On the 15th of February, the VMI Family lost one of its most distinguished Alumni, Colonel William Dabney ’61, USMC (The announcement can be found on The Institute’s website). Colonel Dabney served with distinction in Vietnam, commanding two rifle companies of Marines in defense of Hill 881 South (Hat Tip to CDR Salamander). For his actions, during the Siege of Khe Sanh, Colonel Dabney received the Navy Cross, the Marine Corps’ second-highest award for valor. Colonel Dabney eventually returned to The Mother I to serve as Commandant of Cadets, influencing a great many Cadets during their most formative years.

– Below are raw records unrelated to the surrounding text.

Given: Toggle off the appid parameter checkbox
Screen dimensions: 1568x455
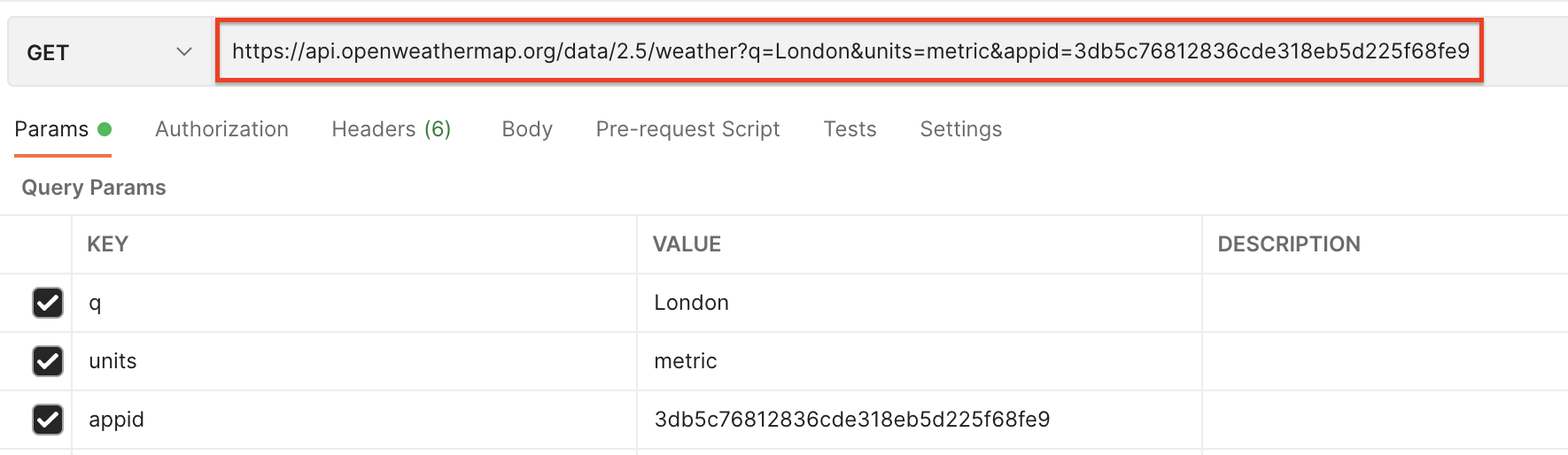Looking at the screenshot, I should (48, 420).
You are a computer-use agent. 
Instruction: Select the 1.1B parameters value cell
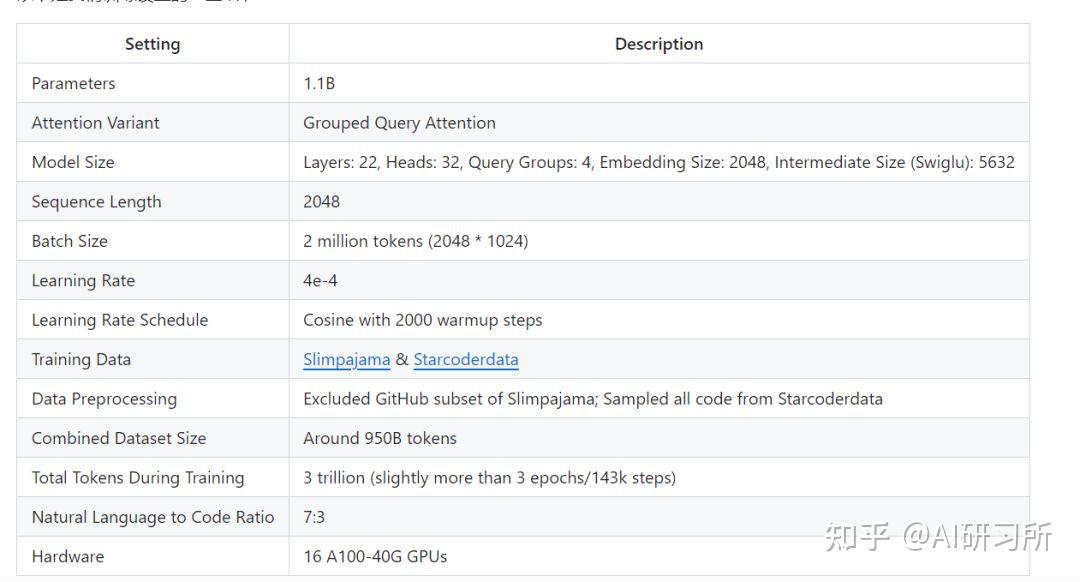tap(319, 84)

But the passing of Colonel Dabney is quite what makes him so special; he’s simply another warrior embarking on the great journey to Valhalla. No, it is what the Colonel’s story can teach us about leadership and personal courage. If you follow the two preceding links, you can read the story in full, including his citation for the Navy Cross. You can also read his remarks upon his receipt of the award.

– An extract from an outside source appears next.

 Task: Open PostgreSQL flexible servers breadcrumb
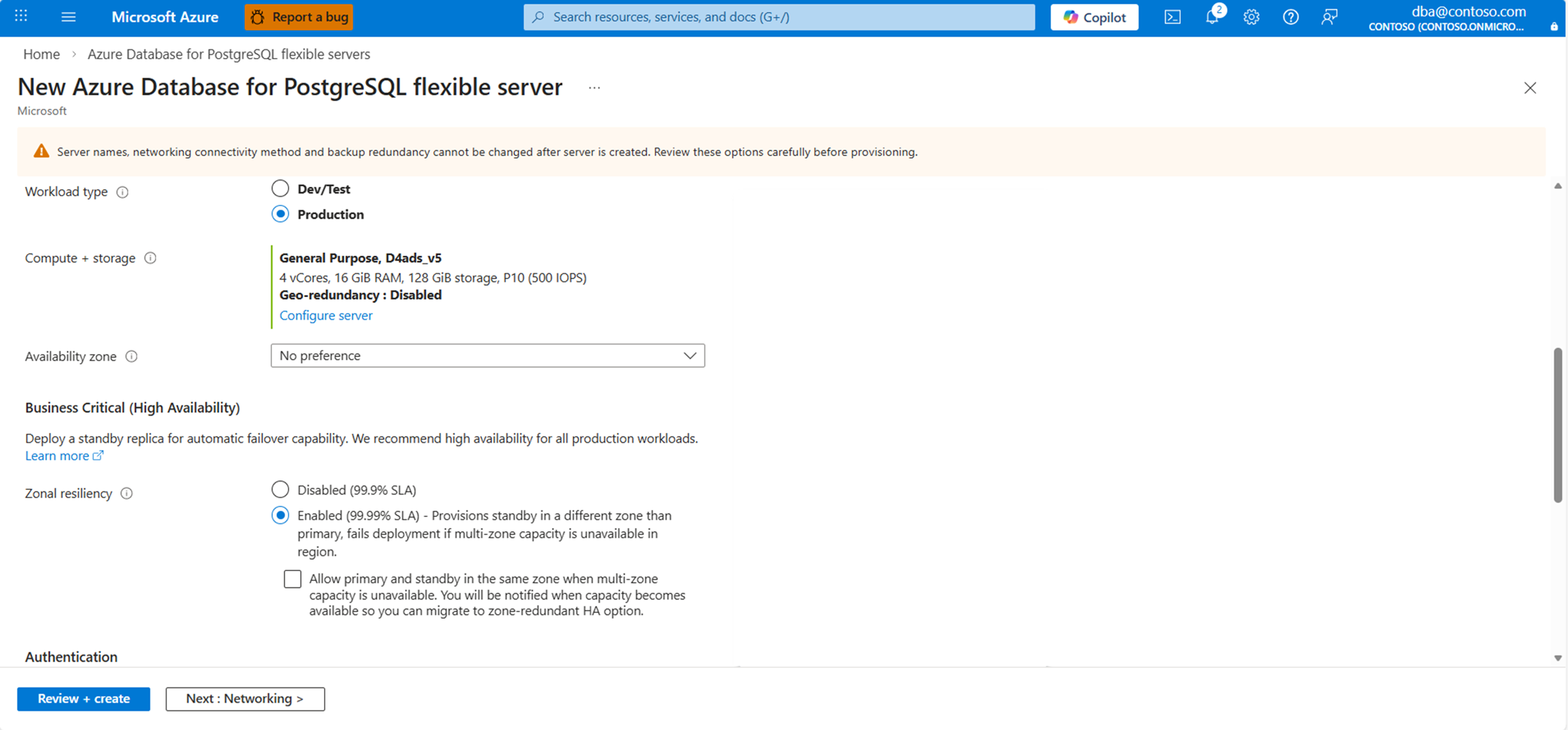(228, 54)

Will the VMI Corps of Cadets please rise. (All seats remaining vacant after invited guests were seated had been occupied by cadets.)Our generation – these men who just stood before you – came home from war to a nation not much disposed to honor the nobility of their service. Today, as Pete said a few years late, you gave us our parade. Thank you!(Audience and Warriors applauded the cadets)Many of you will soon shoulder the responsibility of command leading the citizen soldiers of your generation. Eight of your number have already given their lives in the cause of freedom in Iraq or Afghanistan. Should you be called upon to take America’s patriots in harm’s way, you will find awesome, as I did in my time, their courage and determination. The experience will become the signal moment in your lives. We wish you God speed, and we salute you. (Another round of applause with the loudest and most robust coming from those 40 men in the front rows of Jackson Memorial Hall.)